Un bail sous un autre nom...
Dans le droit immobilier néerlandais, la distinction entre un contrat de bail (huurovereenkomst) et une licence ou contrat d’utilisation (bruikleenovereenkomst) est l'une des frontières les plus fondamentales et les plus protégées. La raison est simple : un contrat de bail pour un espace résidentiel accorde à l'occupant une vaste gamme de protections juridiques concernant les niveaux de loyer, la sécurité d'occupation et les obligations d'entretien. Un contrat d’utilisation, ou une licence, offre pratiquement aucune de ces protections. Par conséquent, certains propriétaires cherchent à étiqueter faussement une situation de location comme une 'licence' dans le but délibéré de priver le résident de ses droits. Cependant, le système juridique néerlandais est très clair : le titre du document est sans importance.

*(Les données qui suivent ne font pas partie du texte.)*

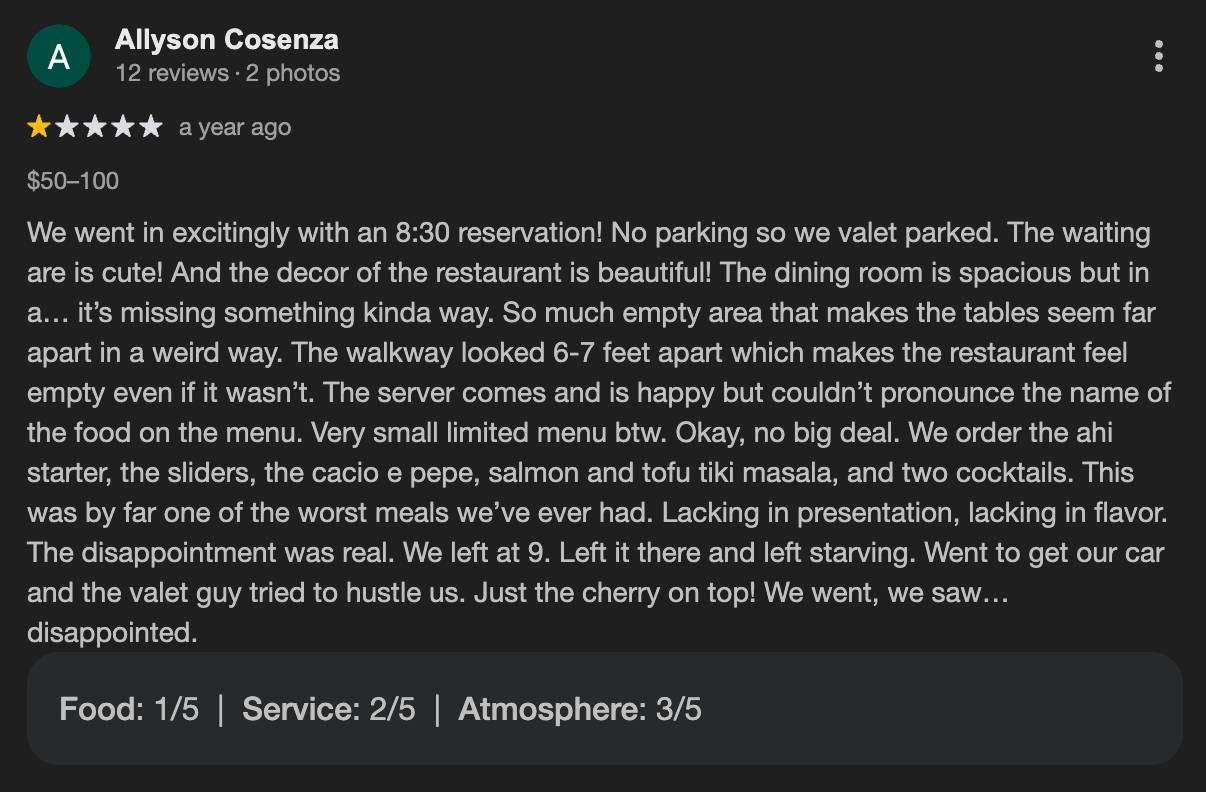Image resolution: width=1206 pixels, height=792 pixels.
Task: Click the final word "disappointed." of the review
Action: tap(112, 633)
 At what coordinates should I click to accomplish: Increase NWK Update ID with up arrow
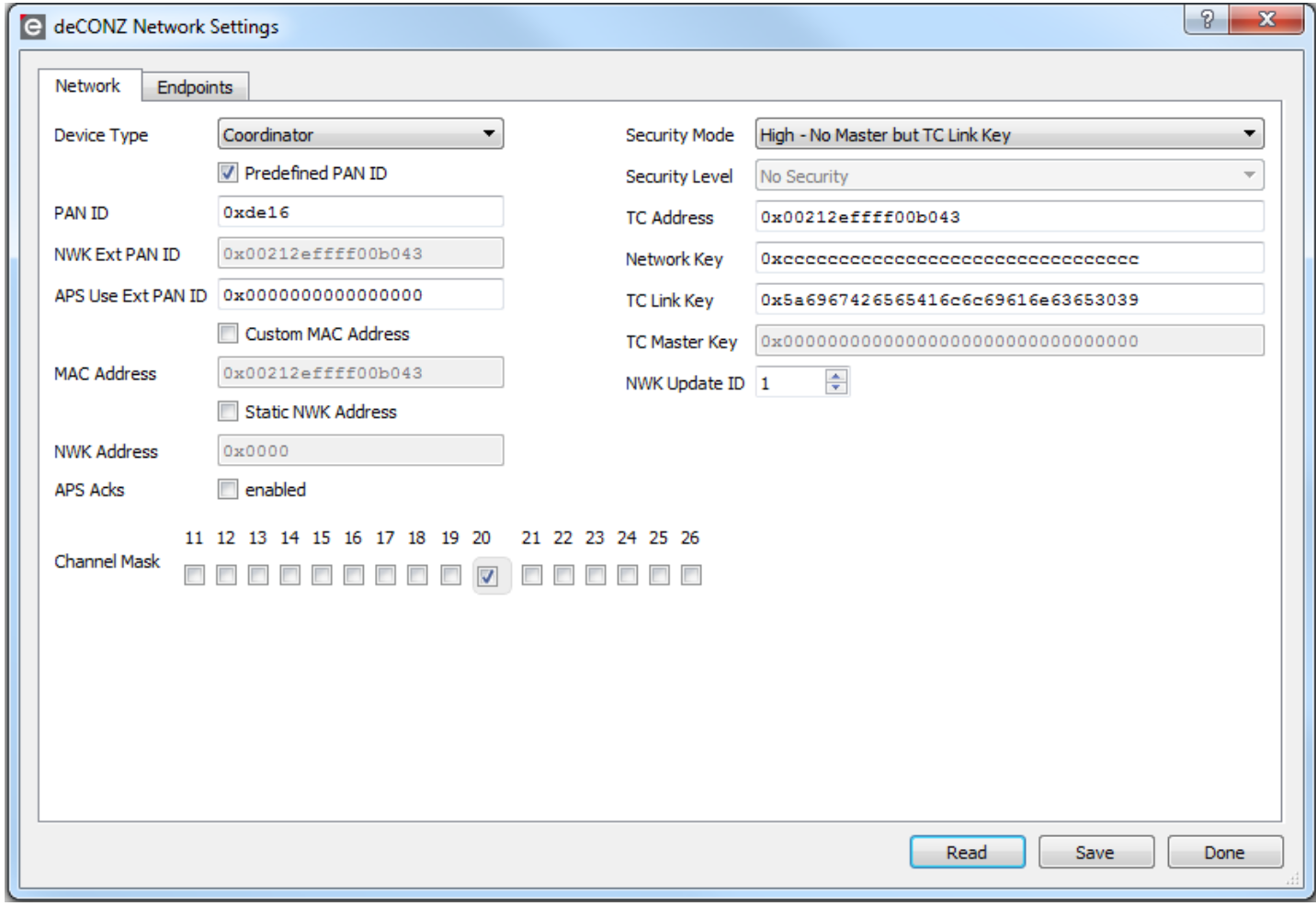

La substance réelle de l'accord détermine sa nature juridique.
Les deux éléments définissant un bail
Les lois définissent un contrat de bail sur la base de la présence de deux éléments centraux, indépendamment de la terminologie utilisée dans le contrat:
- Fourniture d'un bien immobilier à l'usage : Une partie (le propriétaire) fournit un bien spécifique (une maison, un appartement ou une pièce) à l'autre partie pour l'utiliser.
- Rémunération (
Tegenprestatie): La partie utilisant le bien fournit une forme de paiement ou de compensation en retour de cette utilisation.
Si ces deux conditions sont réunies, l'accord est, par définition, un bail. La 'compensation' n'a pas besoin d'être appelée 'loyer'. Elle peut être un paiement mensuel, mais il peut aussi s'agir d'une obligation d'effectuer des travaux ou de fournir des services, tant qu'elle a une valeur économique.
Le scénario 'Bruikleen' et 'Antikraak'
Un véritable bruikleenovereenkomst est un 'prêt à l'utilisation' où il n'y a pas de compensation, comme laisser un ami rester dans votre chambre d'appoint gratuitement pendant vos vacances. La zone où cette distinction devient litigieuse se situe dans le domaine de l’anti-squat (antikraak) et de la garde des biens. Pour éviter de laisser des bâtiments précieux vides et vulnérables aux squatters, les propriétaires concluent des contrats avec des entreprises antikraak qui placent ensuite des résidents temporaires (bruikleners) dans les propriétés. Ces résidents signent des contrats explicitement intitulés 'Use Agreement' (Bruikleenovereenkomst) et se voient facturer mensuellement des frais de service (onkostenvergoeding) plutôt que le 'loyer' (huur).
Ceci est une zone grise juridique délibérée. La société antikraak soutient que les frais ne constituent pas le loyer, mais simplement un remboursement des coûts réels tels que les services publics (gaz, eau, électricité), et par conséquent l'accord n'est pas un bail. Cela leur permet de maintenir les résidents dans une position juridique précaire, souvent avec un préavis de seulement 14 ou 28 jours et sans droits de locataire.
Le point de vue sceptique des tribunaux
Les tribunaux néerlandais restent extrêmement sceptiques face à ces arrangements. Lorsqu'un litige survient, un juge examinera la réalité de la situation plutôt que le titre du contrat. Si les frais mensuels de 'service fee' sont un montant fixe versé régulièrement et qu'ils dépassent ce qui peut être justifié par les coûts réels encourus, il est très probable que le tribunal considère qu'il s'agit d'une compensation (tegenprestatie). Cela requalifie l'accord en bail (huurovereenkomst), et le résident reçoit rétroactivement une protection complète du locataire. Tout locataire se voyant proposer un contrat qui évite le mot 'huur' (loyer) et parle plutôt de 'bruikleen' (utilisation) et de 'vergoeding' (frais) devrait être extrêmement prudent, car c'est un signe clair que le fournisseur tente d'opérer en dehors du cadre protecteur du droit néerlandais sur la location.